First, let me say I’ve never had a cold that lasted as long as this one has (more than a week.) But by Saturday, it had been around for 6 days and I was feeling better and better. I was even well enough to meet Scott for a couple of drinks on Friday night. And it was only a 5K – this would be a breeze. I’m a marathoner; I can run a 5K in my sleep. Right?
But the morning of I was still stuffy and feeling “off.” A quick stop at Harris Teeter for Dayquil on the way to the race would fix that. I should probably say I’d been taking Dayquil all week. This would be the third small bottle I was purchasing. I told Jeff I’m surprised my pores aren’t oozing orange, that I seriously never ever wanted to take Dayquil again.
I should tell you what the directions say regarding the amount of dayquil I’m supposed to take:
|Adults and children 12 years and over||2 TBSP (30 ml) every 4 hours|
Now I’ll tell you what I understood the directions to say on the first day when I was really sick and trying to read them:
|Adults and children 12 years and over||2 Dose cups (30 ml) every 4 hours|
I thought I was supposed to take two of the little plastic cups that come with the bottle every 4 hours. Not two tablespoons, which would have been one dose cup. Luckily, I wasn’t actually taking the stuff every four hours. I was only taking it about 3 times a day, which it turns out, equaled the maximum for the day, which is 6 doses a day.
But of course, I didn’t know any of this yet, so as I’m about to run a 5K, I sucked down two doses of the stuff.

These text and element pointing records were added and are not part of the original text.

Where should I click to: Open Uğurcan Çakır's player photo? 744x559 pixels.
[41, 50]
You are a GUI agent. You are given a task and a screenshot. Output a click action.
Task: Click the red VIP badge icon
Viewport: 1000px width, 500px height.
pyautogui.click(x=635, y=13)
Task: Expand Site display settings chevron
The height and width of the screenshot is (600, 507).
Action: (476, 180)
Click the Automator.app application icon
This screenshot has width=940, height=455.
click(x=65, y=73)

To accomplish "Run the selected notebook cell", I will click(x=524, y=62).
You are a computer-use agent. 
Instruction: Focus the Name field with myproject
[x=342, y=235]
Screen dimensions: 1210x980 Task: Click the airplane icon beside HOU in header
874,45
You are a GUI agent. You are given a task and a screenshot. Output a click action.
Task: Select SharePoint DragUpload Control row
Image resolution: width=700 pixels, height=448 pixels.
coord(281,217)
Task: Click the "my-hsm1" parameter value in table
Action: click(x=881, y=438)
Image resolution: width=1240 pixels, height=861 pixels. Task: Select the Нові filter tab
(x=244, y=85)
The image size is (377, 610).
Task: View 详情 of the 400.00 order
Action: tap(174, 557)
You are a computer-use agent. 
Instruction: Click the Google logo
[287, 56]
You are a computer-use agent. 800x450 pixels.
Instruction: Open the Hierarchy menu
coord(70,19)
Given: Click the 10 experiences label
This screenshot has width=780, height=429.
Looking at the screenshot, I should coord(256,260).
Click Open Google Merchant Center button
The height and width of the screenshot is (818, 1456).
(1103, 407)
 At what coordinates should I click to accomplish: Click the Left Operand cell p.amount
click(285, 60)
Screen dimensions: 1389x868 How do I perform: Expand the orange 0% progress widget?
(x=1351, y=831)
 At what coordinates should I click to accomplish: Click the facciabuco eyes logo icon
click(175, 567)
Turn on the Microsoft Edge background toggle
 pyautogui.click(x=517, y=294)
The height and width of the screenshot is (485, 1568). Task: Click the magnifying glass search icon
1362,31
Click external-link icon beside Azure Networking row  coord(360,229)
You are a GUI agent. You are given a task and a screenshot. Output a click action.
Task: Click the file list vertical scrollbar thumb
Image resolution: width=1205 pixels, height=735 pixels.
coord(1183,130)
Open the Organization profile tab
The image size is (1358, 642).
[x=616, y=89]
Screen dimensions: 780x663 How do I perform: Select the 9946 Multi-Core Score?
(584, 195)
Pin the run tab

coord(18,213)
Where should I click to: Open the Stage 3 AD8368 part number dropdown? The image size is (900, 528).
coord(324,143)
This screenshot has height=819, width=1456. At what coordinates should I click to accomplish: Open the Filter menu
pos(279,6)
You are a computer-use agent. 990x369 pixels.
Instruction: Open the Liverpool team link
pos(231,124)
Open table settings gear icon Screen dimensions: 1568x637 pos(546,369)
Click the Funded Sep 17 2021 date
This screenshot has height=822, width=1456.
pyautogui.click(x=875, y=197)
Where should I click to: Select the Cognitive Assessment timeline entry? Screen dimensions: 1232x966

The last time I ran a 5K was in October, the same day I ran a half marathon, and it had gone by so fast. So I was cocky. I was thinking of the first 3 miles of the marathon and how fast those went by. This would be a breeze, sick or not.
I sucked down as much water as I could, as I had been dehydrated all week, and I went out to run a little race.
There was a reason Scott signed me up for this particular race. This was the Get Your Rear in Gear 5K colon cancer awareness race. And Scott’s college roommate, Chris, died of colon cancer a few years ago. So Scott assembled a team to run in Chris’ memory (my friend Chris and I even made a graphic for a T-shirt in his friend Chris’ honor). I got to meet Scott’s mom, a cancer survivor herself, and my only regret for that day is I didn’t get to spend more time talking to her. She was so amazing!
Talking aside, there was a race to be run. And I was determined to get a PR.
For those who don’t know, a PR is a personal record. And why would I be assuming I could set a PR while sick? Well, because my last 5K PR, 27:50, was set a year ago at a race in which I walked a lot. I was running 5K training runs easily in 25, 26 minutes these days, and I’d even pushed myself a couple of months ago to run 3 miles in 23 minutes on a treadmill. So beating my old record should be easy.
And for the first mile, it was. I ran it in 8:13. I wasn’t complaining about that! And I was feeling great.
But right after mile 1, there was a hill. In my marathon training days, I would have been a mild annoyance. But what it ended up being was a huge challenge. I wanted to walk. I didn’t. But I wanted to. And on top of that I was feeling this really odd feeling, as if I’d swallowed a bunch of water that then froze in my veins. It was cold outside, so I may have just been dethawing as my heart rate was climbing, but it felt weird, as if I was frozen on the inside. I wondered if the Dayquil was causing it.
The first hill disappeared only to have another hill appear close to it. And then another. And another. And another. I ran the second mile in 9:38. I could still make it up. My stomach was hurting a little. All the reason to run faster, right?
The third mile took me 9:36. I was pretty disappointed. But I reminded myself that I was sick, and that it really wasn’t a bad time, it just wasn’t my greatest time.
I finished the race with my watch showing 5K in 28:10. I’m not sure what the official time will be; I didn’t cross the start line right away and I didn’t start my watch until I crossed the start line, thinking my watch would equal my chip time. But I found out after the race they were only recording the finishing chip time, not the start. So my official time is probably even slower. If you’re not a runner, ignore this paragraph. It probably sounds like jibberish.
After the race I checked my stats and I was shocked to see my average heart rate was 175. Yikes! It is never that high. No wonder I felt so weird. And then Jeff told me that Dayquil has a stimulant in it that might have caused my heart rate to elevate. Let’s just say I likely won’t be taking Dayquil before a race again. I found out later that day that I’d been doubling my doses, which I’m sure didn’t help.
But overall, it felt so good to be back out there. This was my first race since December, and I really want to do more. I can’t wait to get out there and run a 5K when I’m in good health and blow the socks off of my times. And I was proud to get out there and run in the memory of Scott’s friend. There wasn’t a huge crowd out cheering, but the ones that were cheering seemed to be there for a reason. I thanked one lady for cheering as I ran by, and she responded, “No. Thank you for running.” The way she said it made me feel like this cause might be pretty close to home for her.
For that reason, I’d run it all over again, sick or not.